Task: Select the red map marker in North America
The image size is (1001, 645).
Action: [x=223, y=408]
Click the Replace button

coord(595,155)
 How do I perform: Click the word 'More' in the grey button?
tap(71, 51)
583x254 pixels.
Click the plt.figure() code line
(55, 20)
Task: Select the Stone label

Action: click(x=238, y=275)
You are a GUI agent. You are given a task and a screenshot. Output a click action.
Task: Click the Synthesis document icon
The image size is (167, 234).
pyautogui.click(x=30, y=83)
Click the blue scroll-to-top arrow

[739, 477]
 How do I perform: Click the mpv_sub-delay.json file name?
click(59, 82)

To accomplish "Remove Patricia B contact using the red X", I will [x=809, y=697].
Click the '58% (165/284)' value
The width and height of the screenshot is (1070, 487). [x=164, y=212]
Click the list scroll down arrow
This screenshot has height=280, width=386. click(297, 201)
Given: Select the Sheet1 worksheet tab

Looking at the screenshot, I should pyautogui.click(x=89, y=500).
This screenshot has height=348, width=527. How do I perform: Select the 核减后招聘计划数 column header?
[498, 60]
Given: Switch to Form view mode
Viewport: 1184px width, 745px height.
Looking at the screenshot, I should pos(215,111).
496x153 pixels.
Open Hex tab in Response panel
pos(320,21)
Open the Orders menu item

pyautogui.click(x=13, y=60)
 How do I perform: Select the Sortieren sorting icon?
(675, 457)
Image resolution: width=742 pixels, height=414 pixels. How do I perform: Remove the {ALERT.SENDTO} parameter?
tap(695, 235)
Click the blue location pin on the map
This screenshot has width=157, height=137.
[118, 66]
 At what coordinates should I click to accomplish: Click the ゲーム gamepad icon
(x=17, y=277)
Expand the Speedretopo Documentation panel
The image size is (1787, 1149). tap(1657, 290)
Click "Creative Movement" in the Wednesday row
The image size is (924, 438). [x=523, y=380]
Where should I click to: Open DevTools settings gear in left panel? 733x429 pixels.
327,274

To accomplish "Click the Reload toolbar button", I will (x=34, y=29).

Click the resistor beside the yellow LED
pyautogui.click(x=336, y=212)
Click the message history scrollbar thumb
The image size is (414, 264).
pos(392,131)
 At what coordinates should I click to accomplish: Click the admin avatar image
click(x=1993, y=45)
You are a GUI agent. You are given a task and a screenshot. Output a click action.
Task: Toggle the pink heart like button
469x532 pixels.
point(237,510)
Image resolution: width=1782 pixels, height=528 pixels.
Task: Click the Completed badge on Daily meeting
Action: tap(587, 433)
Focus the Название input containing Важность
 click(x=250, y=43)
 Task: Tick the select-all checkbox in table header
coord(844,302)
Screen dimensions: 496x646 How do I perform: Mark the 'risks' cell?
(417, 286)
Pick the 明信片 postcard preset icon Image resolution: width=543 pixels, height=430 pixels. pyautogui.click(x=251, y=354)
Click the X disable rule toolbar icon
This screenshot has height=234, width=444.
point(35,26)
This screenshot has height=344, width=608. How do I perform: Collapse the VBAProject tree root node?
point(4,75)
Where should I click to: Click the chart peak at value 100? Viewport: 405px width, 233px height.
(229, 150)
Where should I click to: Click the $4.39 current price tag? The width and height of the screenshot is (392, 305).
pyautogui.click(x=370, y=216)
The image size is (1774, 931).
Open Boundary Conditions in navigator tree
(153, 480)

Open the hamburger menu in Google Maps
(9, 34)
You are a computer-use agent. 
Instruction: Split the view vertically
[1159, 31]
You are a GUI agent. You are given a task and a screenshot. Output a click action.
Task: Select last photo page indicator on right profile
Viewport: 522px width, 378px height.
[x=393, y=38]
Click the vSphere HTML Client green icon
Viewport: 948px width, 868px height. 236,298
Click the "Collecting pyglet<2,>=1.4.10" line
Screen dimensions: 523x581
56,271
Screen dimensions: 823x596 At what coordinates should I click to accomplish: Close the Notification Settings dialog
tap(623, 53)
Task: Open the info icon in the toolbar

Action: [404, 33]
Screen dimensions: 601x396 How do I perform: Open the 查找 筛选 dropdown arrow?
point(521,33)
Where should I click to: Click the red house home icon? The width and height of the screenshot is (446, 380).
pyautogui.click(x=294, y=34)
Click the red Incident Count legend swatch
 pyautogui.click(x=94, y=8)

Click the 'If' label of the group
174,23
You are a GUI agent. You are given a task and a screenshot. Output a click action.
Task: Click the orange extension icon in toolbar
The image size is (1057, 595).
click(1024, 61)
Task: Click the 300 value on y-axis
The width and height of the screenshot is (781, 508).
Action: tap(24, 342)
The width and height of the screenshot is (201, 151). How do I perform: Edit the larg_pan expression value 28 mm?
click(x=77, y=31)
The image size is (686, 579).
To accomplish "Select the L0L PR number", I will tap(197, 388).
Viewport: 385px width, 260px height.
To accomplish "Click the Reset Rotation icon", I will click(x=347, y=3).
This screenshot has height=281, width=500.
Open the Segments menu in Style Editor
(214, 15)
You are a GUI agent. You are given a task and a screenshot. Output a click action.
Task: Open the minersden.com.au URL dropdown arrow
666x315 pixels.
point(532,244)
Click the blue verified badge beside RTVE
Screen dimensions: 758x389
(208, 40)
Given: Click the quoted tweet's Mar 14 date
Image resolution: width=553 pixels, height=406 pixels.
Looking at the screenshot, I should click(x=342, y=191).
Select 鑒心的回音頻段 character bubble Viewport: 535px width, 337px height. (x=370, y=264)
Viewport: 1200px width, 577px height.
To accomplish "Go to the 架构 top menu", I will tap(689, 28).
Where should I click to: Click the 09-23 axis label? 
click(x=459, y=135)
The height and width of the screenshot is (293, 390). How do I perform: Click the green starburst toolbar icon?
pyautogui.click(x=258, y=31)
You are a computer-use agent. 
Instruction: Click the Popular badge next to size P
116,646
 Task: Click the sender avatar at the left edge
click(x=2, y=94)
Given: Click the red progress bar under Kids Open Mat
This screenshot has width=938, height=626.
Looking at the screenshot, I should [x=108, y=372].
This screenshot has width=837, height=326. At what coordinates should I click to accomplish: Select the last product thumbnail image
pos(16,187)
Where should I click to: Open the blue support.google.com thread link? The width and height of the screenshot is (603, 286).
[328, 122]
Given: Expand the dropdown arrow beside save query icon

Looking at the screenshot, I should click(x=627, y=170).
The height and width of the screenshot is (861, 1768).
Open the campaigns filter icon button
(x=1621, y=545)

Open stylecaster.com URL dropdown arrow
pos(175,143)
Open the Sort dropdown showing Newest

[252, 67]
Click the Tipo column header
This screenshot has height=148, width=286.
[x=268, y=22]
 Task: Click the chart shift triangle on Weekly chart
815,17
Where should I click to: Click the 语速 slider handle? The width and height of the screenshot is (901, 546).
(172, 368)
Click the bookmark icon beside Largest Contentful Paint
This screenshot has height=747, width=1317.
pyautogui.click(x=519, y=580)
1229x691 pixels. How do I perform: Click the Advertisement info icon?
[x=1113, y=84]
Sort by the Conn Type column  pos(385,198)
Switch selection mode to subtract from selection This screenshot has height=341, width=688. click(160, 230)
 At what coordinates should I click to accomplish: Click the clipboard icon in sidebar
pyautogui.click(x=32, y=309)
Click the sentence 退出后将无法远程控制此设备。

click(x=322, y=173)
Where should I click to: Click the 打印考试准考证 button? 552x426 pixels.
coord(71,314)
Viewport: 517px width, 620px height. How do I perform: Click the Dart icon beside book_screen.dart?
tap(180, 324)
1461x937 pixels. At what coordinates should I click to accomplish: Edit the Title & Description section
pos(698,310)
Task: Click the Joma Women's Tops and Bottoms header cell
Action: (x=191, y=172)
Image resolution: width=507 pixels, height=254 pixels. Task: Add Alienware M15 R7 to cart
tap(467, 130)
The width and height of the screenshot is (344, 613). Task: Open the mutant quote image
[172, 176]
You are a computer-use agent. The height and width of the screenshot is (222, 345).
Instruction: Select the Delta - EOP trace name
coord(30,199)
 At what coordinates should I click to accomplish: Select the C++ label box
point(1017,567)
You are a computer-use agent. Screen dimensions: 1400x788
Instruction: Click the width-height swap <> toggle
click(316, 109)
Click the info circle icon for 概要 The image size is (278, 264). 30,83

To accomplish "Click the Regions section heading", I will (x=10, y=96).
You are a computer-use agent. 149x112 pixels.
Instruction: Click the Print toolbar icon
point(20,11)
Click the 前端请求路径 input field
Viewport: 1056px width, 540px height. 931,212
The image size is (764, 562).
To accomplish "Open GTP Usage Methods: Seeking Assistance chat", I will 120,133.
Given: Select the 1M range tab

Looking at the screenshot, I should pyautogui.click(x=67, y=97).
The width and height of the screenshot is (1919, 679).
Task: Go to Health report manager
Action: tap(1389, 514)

→ **THE REQUEST**: Put the stretch of records from the line containing "Screen dimensions: 601x396" through the line containing "will click(x=347, y=3)." into a Markdown table with the columns Row and Text, skipping blank lines.

→ **REPLY TO THE EXERCISE**:
| Row | Text |
|---|---|
| 1 | Screen dimensions: 601x396 How do I perform: Open the 查找 筛选 dropdown arrow? |
| 2 | point(521,33) |
| 3 | Where should I click to: Click the red house home icon? The width and height of the screenshot is (446, 380). |
| 4 | pyautogui.click(x=294, y=34) |
| 5 | Click the red Incident Count legend swatch |
| 6 |  pyautogui.click(x=94, y=8) |
| 7 | Click the 'If' label of the group |
| 8 | 174,23 |
| 9 | You are a GUI agent. You are given a task and a screenshot. Output a click action. |
| 10 | Task: Click the orange extension icon in toolbar |
| 11 | The image size is (1057, 595). |
| 12 | click(1024, 61) |
| 13 | Task: Click the 300 value on y-axis |
| 14 | The width and height of the screenshot is (781, 508). |
| 15 | Action: tap(24, 342) |
| 16 | The width and height of the screenshot is (201, 151). How do I perform: Edit the larg_pan expression value 28 mm? |
| 17 | click(x=77, y=31) |
| 18 | The image size is (686, 579). |
| 19 | To accomplish "Select the L0L PR number", I will tap(197, 388). |
| 20 | Viewport: 385px width, 260px height. |
| 21 | To accomplish "Click the Reset Rotation icon", I will click(x=347, y=3). |